Yes, there is link bonding happening on both sides. Details below.

This test was run from a VM (for testing purposes), but the problem is
equally reproducible on just the host, with or without this VLAN
attached to a bridge. That is, whether we put the NFS client IP on
bond0 (with no br9 existing) or put it on br9, we get the same behavior
using NFS from the host.

I believe I was running the packet capture from inside the VM.

+------------------------------+
|             Host             |
|                              |
|            +------+          |
|            |  VM  |          |
|            |      |          |
|            | eth0 |          |
|            +------+          |
|               |  VM's eth0   |
|               |  is e.g.     |
|               |  vnet0 on    |
|               |  the host    |
|               |              |
| TCP/IP -------+ br9          |
| Stack         |              |
|               |              |
|               |              |
|               | bond0        |
|       +-------+------+       |
|  p5p1 |              | p6p1  |
|       |              |       |
+-------|              |-------+
        |              |
  10GbE |              | 10GbE
        |              |
  +----------+    +----------+
  | Switch 1 |20Gb| Switch 2 |
  |          |====|          |
  +----------+    +----------+
        |              |
  10GbE |              | 10GbE
        |              |
+-------|              |-------+
|       |              |       |
|  oce0 |              | oce1  |
|       +-------+------+       |
|               | ipmp0        |
|               |              |
| TCP/IP -------+              |
| Stack                        |
|                              |
|         Storage Head         |
+------------------------------+

The switches behave like a single, larger virtual switch.

The VM host is doing actual 802.3ad LAG, whereas the storage heads are
doing Solaris's link-based IPMP.

There are two storage heads, each with two physical interfaces:

krls1:
  oce0: 00:90:fa:34:f3:be
  oce1: 00:90:fa:34:f3:c2
krls2:
  oce0: 00:90:fa:34:f3:3e
  oce1: 00:90:fa:34:f3:42

The failover event in the original packet capture was failing over from
krls1 to krls2.

...
> If you were up to building your own kernel, I would suggest putting some
> printks in tcp_validate_incoming() (in net/ipv4/tcp_input.c).
> 
> Print a message if th->rst is ever set, and another if the
> tcp_sequence() test causes it to be discarded.  It shouldn't but
> something seems to be discarding it somewhere...

I added the changes you suggested:

--- tcp_input.c.orig	2016-04-07 04:11:07.907669997 -0500
+++ tcp_input.c	2016-04-04 19:41:09.661590000 -0500
@@ -5133,6 +5133,11 @@
 {
 	struct tcp_sock *tp = tcp_sk(sk);
 
+	if (th->rst)
+	{
+		printk(KERN_WARNING "Received RST segment.");
+	}
+
 	/* RFC1323: H1. Apply PAWS check first. */
 	if (tcp_fast_parse_options(skb, th, tp) && tp->rx_opt.saw_tstamp &&
 	    tcp_paws_discard(sk, skb)) {
@@ -5163,6 +5168,20 @@
 						  &tp->last_oow_ack_time))

○ ○ ○ ○ ○

- **Directive 1**
Copy out the entries from the line with "label: Log in" to the line with "98) label: VIDÉOS", both included, unchanged.

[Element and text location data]
○ ○ ○ ○ ○

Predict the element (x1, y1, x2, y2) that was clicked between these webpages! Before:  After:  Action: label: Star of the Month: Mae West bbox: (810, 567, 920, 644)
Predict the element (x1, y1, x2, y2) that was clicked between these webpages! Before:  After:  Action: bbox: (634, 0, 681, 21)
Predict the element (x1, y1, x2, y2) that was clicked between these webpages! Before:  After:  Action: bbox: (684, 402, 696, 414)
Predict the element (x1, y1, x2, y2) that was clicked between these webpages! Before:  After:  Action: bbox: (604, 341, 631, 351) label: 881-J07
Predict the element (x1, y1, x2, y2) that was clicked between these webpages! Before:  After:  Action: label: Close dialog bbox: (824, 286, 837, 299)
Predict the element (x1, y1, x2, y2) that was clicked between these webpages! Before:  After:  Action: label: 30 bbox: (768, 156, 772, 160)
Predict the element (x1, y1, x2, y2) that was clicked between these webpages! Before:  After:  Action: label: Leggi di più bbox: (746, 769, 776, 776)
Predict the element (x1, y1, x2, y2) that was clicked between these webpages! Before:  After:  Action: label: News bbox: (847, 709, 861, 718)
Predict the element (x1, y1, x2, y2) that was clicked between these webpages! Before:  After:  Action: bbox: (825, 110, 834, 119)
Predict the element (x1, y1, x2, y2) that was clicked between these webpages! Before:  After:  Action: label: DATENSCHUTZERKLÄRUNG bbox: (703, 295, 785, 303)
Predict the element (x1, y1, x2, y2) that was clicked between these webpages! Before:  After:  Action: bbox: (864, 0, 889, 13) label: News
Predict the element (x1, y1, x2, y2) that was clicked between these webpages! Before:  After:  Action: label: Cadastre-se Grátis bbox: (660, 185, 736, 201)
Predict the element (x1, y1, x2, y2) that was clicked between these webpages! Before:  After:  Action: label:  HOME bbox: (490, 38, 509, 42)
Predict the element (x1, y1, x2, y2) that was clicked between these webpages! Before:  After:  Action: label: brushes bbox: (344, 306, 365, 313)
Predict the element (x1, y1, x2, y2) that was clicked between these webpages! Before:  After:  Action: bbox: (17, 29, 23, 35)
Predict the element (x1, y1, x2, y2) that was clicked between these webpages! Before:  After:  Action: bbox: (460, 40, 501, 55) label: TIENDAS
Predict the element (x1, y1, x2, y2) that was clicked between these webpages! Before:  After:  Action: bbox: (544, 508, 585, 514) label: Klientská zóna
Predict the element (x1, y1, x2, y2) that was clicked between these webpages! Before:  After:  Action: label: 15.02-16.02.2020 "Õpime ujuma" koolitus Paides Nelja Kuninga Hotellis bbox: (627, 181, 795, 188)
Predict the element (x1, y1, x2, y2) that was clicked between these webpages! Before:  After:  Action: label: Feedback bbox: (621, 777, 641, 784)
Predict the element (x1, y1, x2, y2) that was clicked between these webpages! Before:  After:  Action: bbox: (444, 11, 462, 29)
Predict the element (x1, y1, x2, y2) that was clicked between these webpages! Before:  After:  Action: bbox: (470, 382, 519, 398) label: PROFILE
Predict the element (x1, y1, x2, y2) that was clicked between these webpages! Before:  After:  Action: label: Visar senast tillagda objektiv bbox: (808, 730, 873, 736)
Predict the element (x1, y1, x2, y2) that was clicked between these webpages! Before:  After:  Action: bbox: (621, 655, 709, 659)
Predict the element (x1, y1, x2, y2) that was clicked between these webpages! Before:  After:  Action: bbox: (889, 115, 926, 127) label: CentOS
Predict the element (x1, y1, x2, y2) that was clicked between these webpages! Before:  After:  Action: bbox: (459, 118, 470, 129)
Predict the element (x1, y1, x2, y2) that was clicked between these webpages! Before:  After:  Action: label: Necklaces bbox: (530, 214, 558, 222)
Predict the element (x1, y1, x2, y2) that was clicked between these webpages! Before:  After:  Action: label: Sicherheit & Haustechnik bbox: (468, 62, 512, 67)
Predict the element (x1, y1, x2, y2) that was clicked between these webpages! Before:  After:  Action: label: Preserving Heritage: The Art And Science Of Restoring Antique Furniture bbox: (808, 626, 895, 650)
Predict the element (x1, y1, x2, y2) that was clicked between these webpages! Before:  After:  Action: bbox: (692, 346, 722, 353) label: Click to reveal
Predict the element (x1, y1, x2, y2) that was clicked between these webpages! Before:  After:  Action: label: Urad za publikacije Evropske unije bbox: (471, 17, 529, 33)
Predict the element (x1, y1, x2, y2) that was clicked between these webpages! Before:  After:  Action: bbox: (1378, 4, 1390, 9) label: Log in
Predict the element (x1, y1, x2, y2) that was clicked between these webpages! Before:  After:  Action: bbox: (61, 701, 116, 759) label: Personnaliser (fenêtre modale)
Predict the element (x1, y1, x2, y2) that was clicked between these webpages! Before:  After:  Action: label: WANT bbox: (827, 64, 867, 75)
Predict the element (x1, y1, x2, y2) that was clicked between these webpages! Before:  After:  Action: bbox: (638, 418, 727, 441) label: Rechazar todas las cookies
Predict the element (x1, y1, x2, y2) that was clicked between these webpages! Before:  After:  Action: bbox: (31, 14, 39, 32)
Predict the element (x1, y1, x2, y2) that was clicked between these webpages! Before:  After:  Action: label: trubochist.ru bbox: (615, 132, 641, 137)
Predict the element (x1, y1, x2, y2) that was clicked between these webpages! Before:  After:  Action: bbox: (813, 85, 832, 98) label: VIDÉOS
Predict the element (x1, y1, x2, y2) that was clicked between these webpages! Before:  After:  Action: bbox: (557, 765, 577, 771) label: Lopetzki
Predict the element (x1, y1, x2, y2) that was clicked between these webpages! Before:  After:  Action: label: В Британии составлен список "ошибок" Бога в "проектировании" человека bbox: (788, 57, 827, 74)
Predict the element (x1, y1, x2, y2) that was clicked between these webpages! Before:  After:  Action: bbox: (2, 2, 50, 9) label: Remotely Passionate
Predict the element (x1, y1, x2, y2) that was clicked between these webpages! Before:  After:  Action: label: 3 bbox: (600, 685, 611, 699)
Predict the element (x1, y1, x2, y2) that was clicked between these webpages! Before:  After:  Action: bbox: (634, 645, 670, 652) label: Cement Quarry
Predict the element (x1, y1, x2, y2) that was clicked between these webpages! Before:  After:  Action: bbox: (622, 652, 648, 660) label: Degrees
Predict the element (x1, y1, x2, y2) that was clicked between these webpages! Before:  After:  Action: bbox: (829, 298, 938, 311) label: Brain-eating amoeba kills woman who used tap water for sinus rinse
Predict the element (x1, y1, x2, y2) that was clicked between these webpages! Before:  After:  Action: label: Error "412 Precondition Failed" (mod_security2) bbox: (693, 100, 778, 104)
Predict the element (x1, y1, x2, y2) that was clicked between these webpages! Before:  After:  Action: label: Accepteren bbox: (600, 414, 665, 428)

○ ○ ○ ○ ○

- **Directive 2**
In the NFS troubleshooting message, what are the storage heads doing instead of 802.3ad LAG?

- **Exercise response 1**
Predict the element (x1, y1, x2, y2) that was clicked between these webpages! Before:  After:  Action: bbox: (1378, 4, 1390, 9) label: Log in
Predict the element (x1, y1, x2, y2) that was clicked between these webpages! Before:  After:  Action: bbox: (61, 701, 116, 759) label: Personnaliser (fenêtre modale)
Predict the element (x1, y1, x2, y2) that was clicked between these webpages! Before:  After:  Action: label: WANT bbox: (827, 64, 867, 75)
Predict the element (x1, y1, x2, y2) that was clicked between these webpages! Before:  After:  Action: bbox: (638, 418, 727, 441) label: Rechazar todas las cookies
Predict the element (x1, y1, x2, y2) that was clicked between these webpages! Before:  After:  Action: bbox: (31, 14, 39, 32)
Predict the element (x1, y1, x2, y2) that was clicked between these webpages! Before:  After:  Action: label: trubochist.ru bbox: (615, 132, 641, 137)
Predict the element (x1, y1, x2, y2) that was clicked between these webpages! Before:  After:  Action: bbox: (813, 85, 832, 98) label: VIDÉOS

- **Exercise response 2**
Solaris's link-based IPMP.